Having been on the forefront of the financial reform debate in Congress for the past sixteen months, this August has been a welcome reprieve from the many trips to our Nation’s Capital and hours spent on the phone with Texas Congressmen and staffers. It is also gratifying to know that it is more difficult for Congress to do more harm when not in session. But more important than that, the lull has provided time to step back and reflect on recent legislative events, retool for future sessions and reconnect with IBAT members all across Texas.
There is a recurring theme that I hear from community bankers when asked about their thoughts on the recently passed Dodd/Frank Act. That is, they don’t know what they don’t know. Most all can see both the immediate benefits and the detrimental impact the Act will have on non-interest income and expense. Almost all gird for what they can already see…more and more government regulation and intrusion to serve their customers and communities in ways they are accustomed. Perhaps most disconcerting of all, they question the relevance of their institution once an onslaught of new consumer rules are promulgated by an empowered oversight agency that is yet to be created.
The number one strategic issue facing community bank CEO’s today is compliance.

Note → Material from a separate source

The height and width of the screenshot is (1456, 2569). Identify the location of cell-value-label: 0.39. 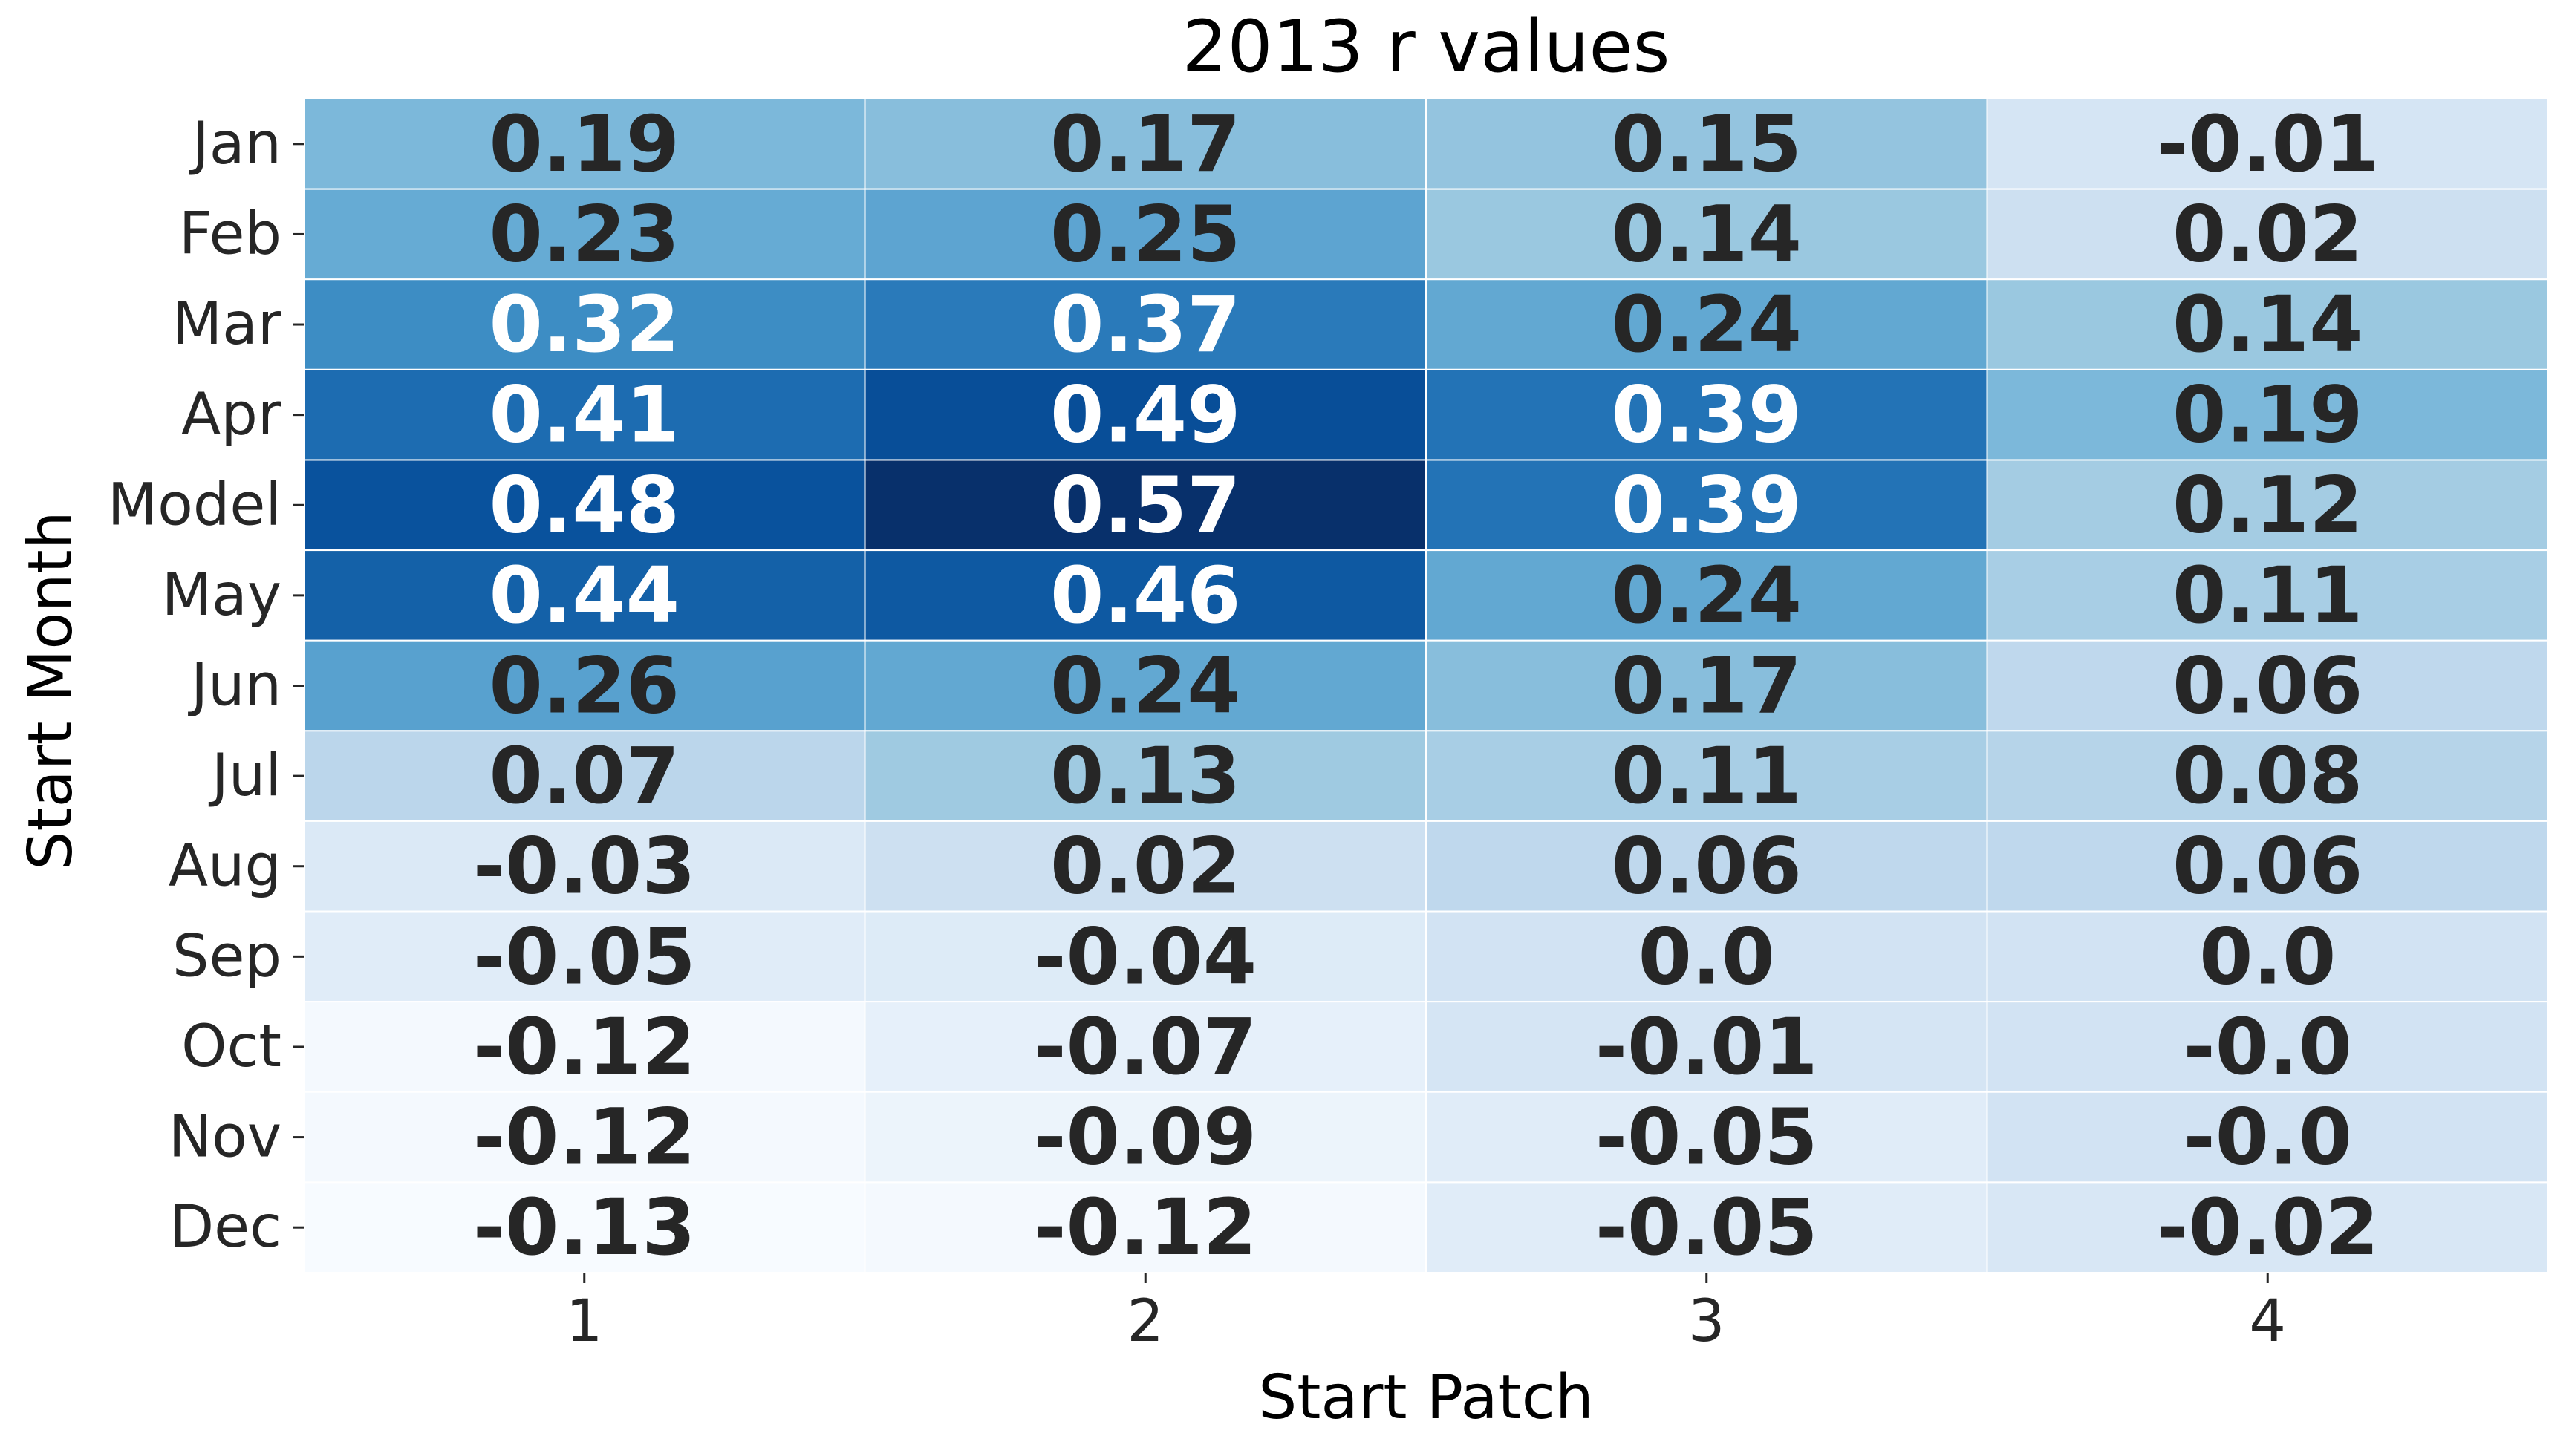
(1706, 415).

That has been supported in survey after survey IBAT has conducted over the past six years. When asked what circumstances might likely lead to the sale of their bank, the price offered is always listed first. Sadly, the cost and burden of compliance is number two. Not competitive or capital pressures, but the cost and certainty of compliance today and the uncertainty of additional compliance tomorrow.
Community banks today already spend nearly twenty five cents on every dollar on compliance costs. It is estimated that the industry will spend nearly 50 billion dollars in 2010 on such compliance. Every dollar spent on compliance not only raises the cost of lending and services rendered to the very people such rules are designed to protect, but diverts precious capital that can be used for credit availability. All the while government bureaucrats wonder why this economy is slow to recover.
I am not confused about what we must do if we are to sustain community banking as we know it today and to create an environment that will attract shareholders to invest more capital in existing institutions or new investors to charter community based financial institutions. First and foremost we must bifurcate this industry to create by legislation different rules and regulations for bona fide community banks vis a vis the large non traditional institutions. Second, we must engage and be uncompromising in communicating our concerns as new consumer rules are being created. And finally, we must provide new tools and assistance to our member institutions that will help all cope and reduce the overall cost of compliance.
In other words, we must create certainty in this uncertain financial world; certainty that someone is available to help with real solutions so community bankers can continue doing what they do best…serving local communities by helping local folks realize their dreams rather than the uncertainty of acquiring more resources and generating more paperwork to serve the government.
This is our challenge. The future of community banking is dependent upon our leadership and action.